“Tangerine” di Sean Baker

Siamo a Los Angeles, è la vigilia di Natale. Sin-Dee Rella, una ragazza transessuale, scopre dalla sua amica Alexandra che il suo ragazzo l’ha tradita mentre era in prigione. E, cosa ancor peggiore, l’ha fatto con una donna. Decide così di scoprire l’identità della ragazza. In giro per i quartieri depravati della città degli angeli, Sin-Dee inizia la sua caccia, accompagnata per breve tempo dall’amica.

Nel frattempo, nello stesso quartiere della stessa città, un tassista armeno fa il suo lavoro e, fra ragazzi ubriachi, anziani soli e ragazzine intente a scattarsi selfie, ha bisogno di una pausa. Ed è così che veniamo a scoprire che i destini delle due amiche sono incrociati a quello del tassista, uomo infelicemente sposato che per fuggire dalla sua routine familiare frequenta gli ambienti della prostituzione transessuale. A rendere più intricata la situazione è la suocera dell’uomo che, sospettosa, va alla ricerca del genero per scoprire i suoi sporchi segreti.

Girato in 18 giorni con un Iphone 5s, il film ha una resa visiva quasi perfetta.
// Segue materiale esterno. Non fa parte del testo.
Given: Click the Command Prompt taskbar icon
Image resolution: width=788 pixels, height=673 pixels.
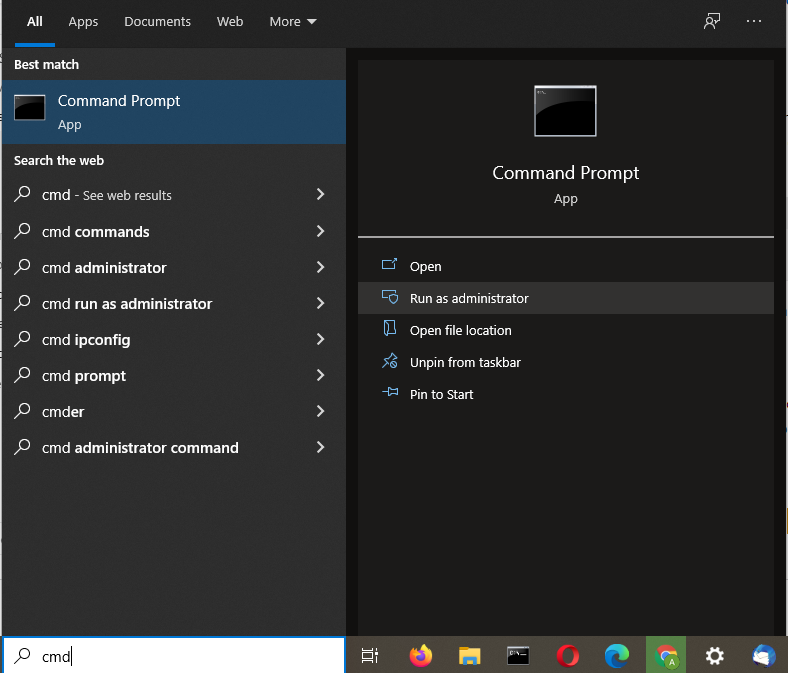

La sensazione è quella di seguire i personaggi, di spiarli, una volta come passeggeri del taxi, un’altra volta come consumatori in un bar, un’altra volta ancora alla fermata del pullman. Le azioni dei personaggi sono accompagnate da una colonna sonora in cui la musica dubstep li segue a ritmo incalzante.

Tangerine di Sean Baker è un ritratto della comunità transessuale di Los Angeles, di cui il regista ha voluto evidenziare i problemi amorosi toccando in modo sottile le tematiche dell’accettazione e della discriminazione. Al contempo è anche il ritratto di una famiglia, che sotto le sue false apparenze, cela debolezze e passioni che portano il capofamiglia a tradire, e la moglie a fingere di non sapere per non far crollare l’immagine perbene.